EXERCISE PROMPT >>
Only the pictures stay out; every record is to be quoted exactly.

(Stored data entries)
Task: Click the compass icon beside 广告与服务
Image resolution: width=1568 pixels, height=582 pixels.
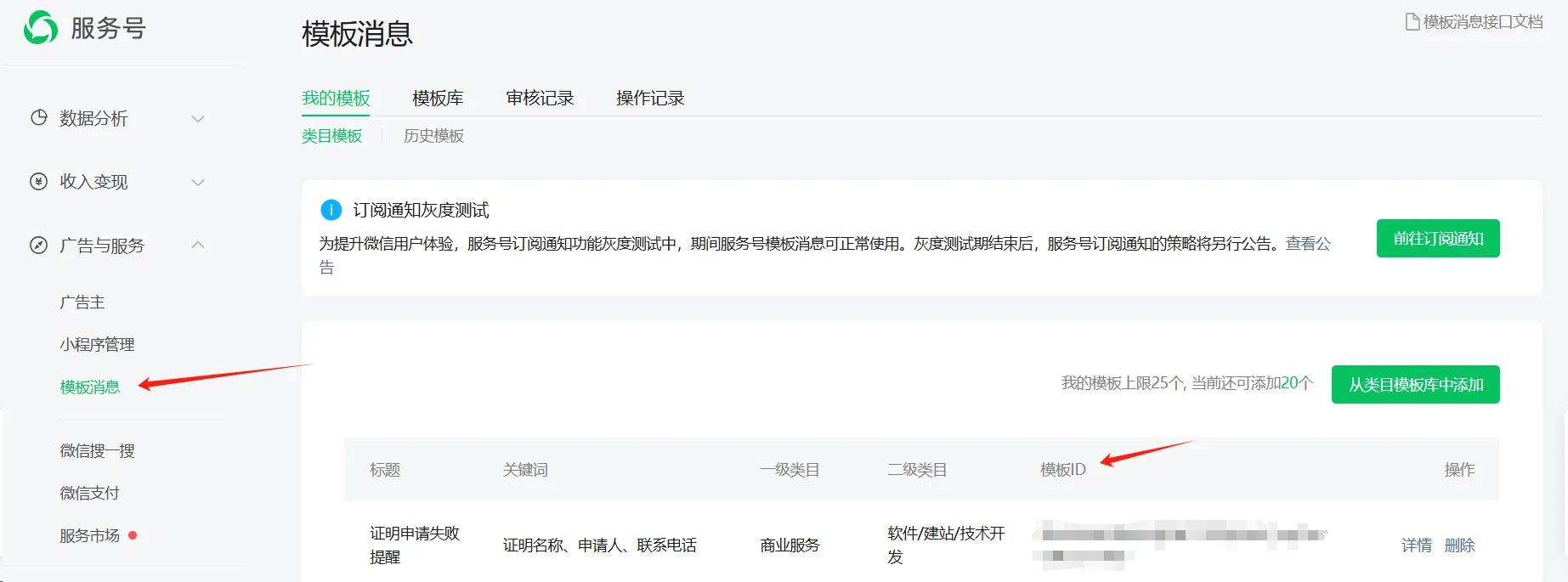Action: (x=38, y=246)
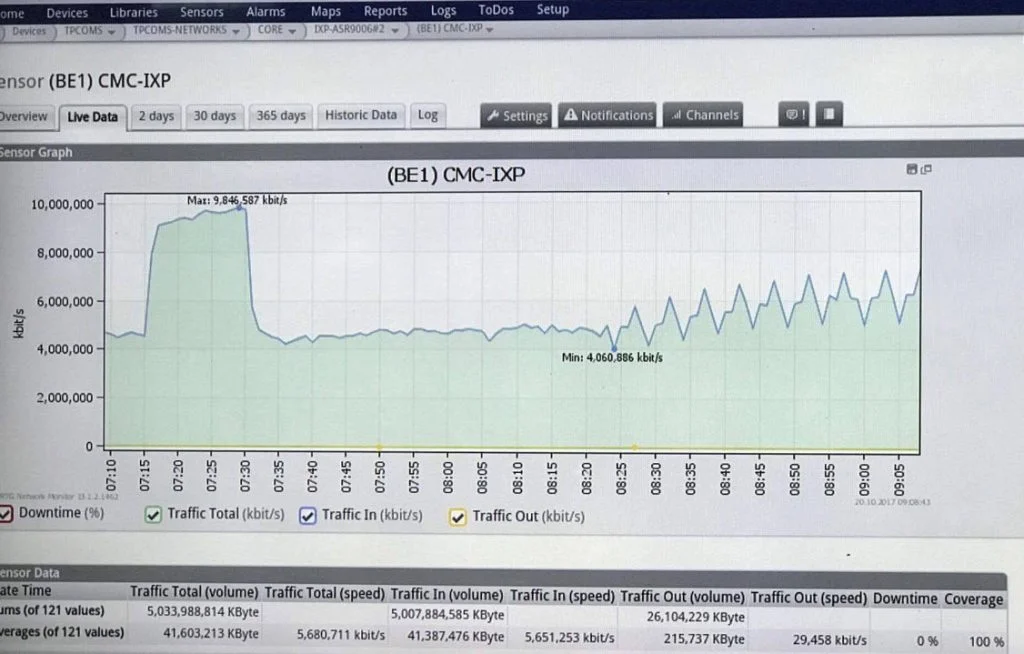Open the comment icon button beside Channels
The width and height of the screenshot is (1024, 654).
pyautogui.click(x=792, y=115)
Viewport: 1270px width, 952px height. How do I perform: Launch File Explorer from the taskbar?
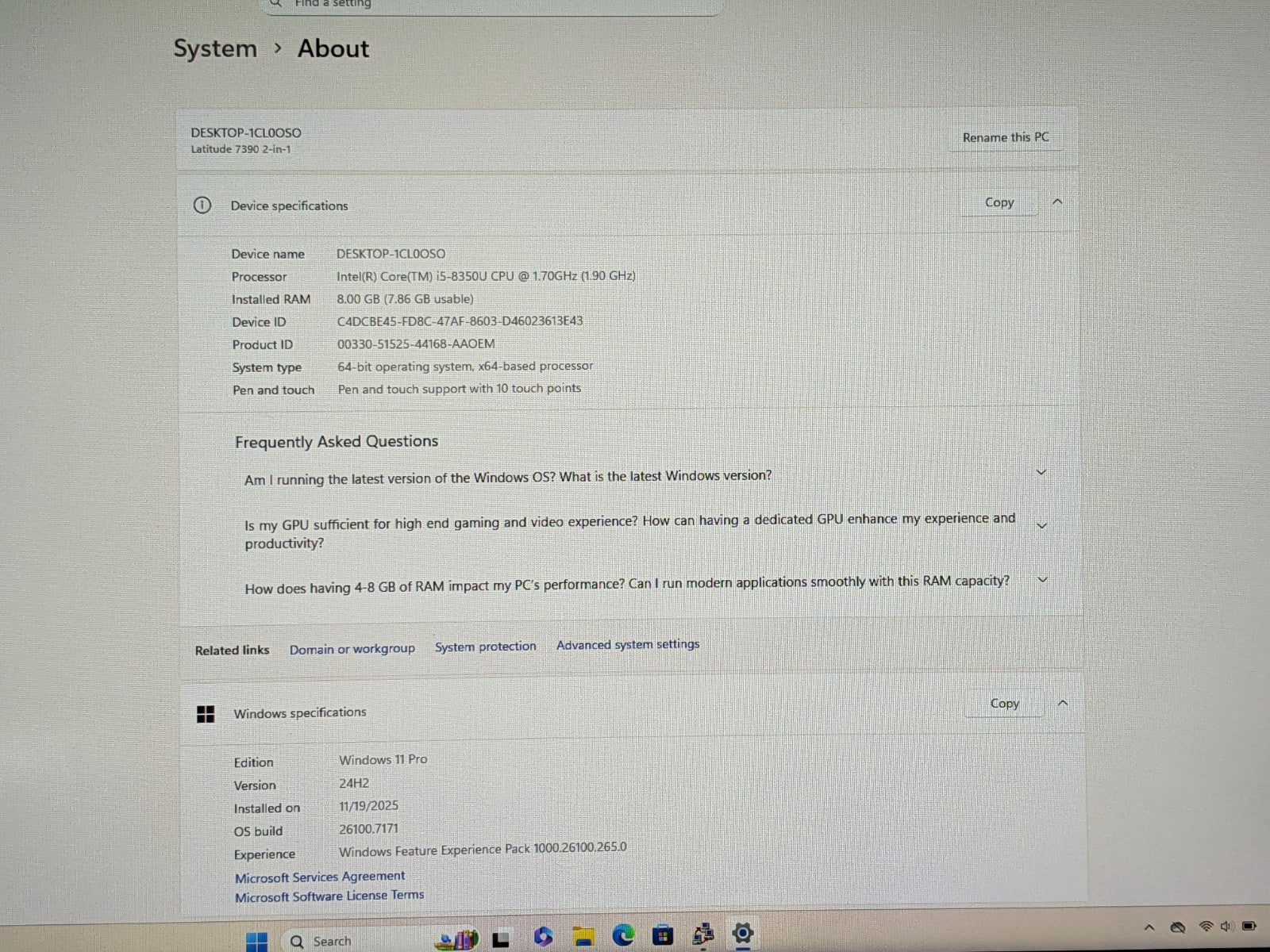[583, 938]
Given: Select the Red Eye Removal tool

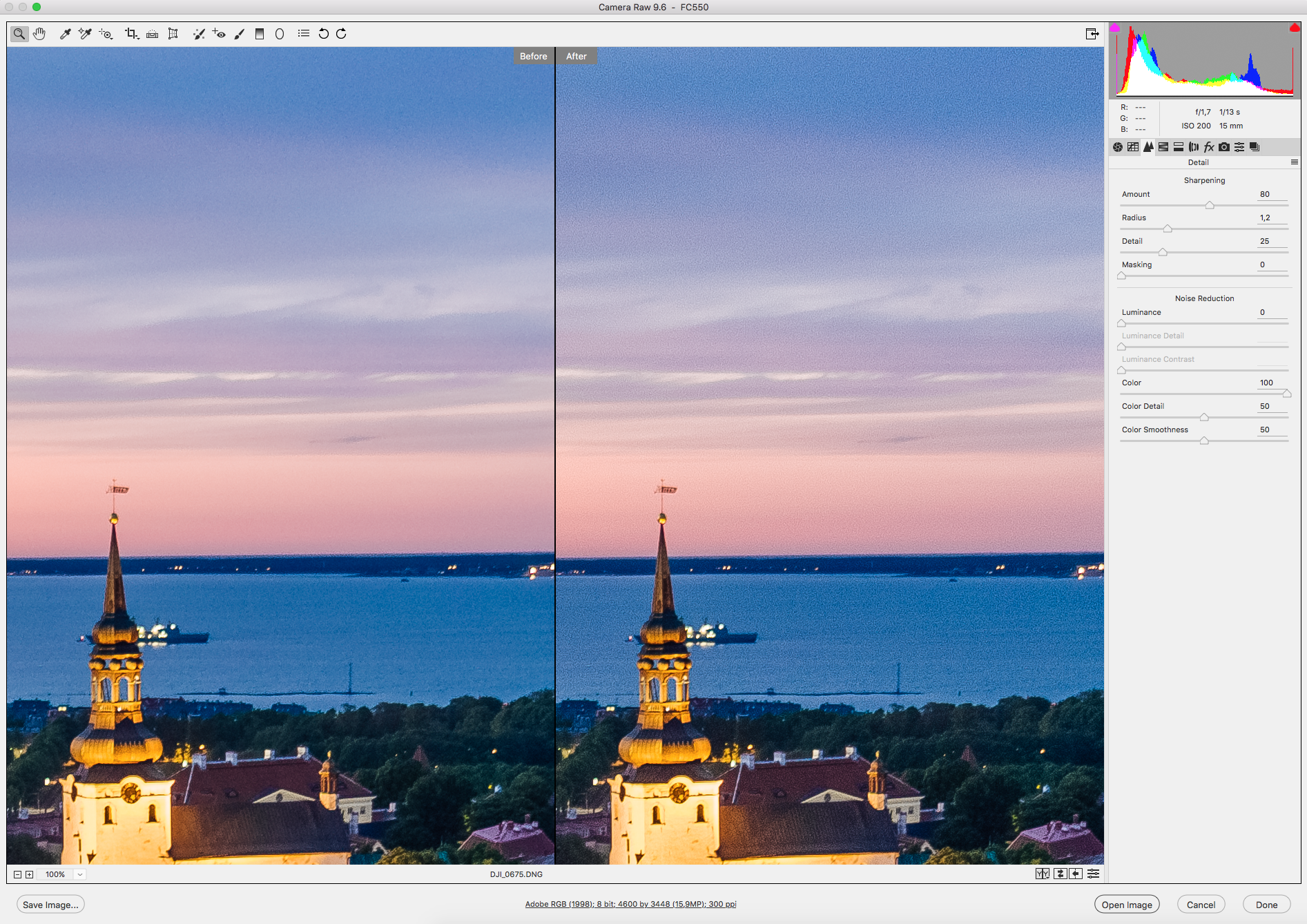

WRITTEN ANSWER >>
Task: Click the compass icon beside 广告与服务
Image resolution: width=1568 pixels, height=582 pixels.
Action: (x=38, y=246)
Open the comment icon button beside Channels
The width and height of the screenshot is (1024, 654).
pyautogui.click(x=792, y=115)
Viewport: 1270px width, 952px height. How do I perform: Launch File Explorer from the taskbar?
[583, 938]
Given: Select the Red Eye Removal tool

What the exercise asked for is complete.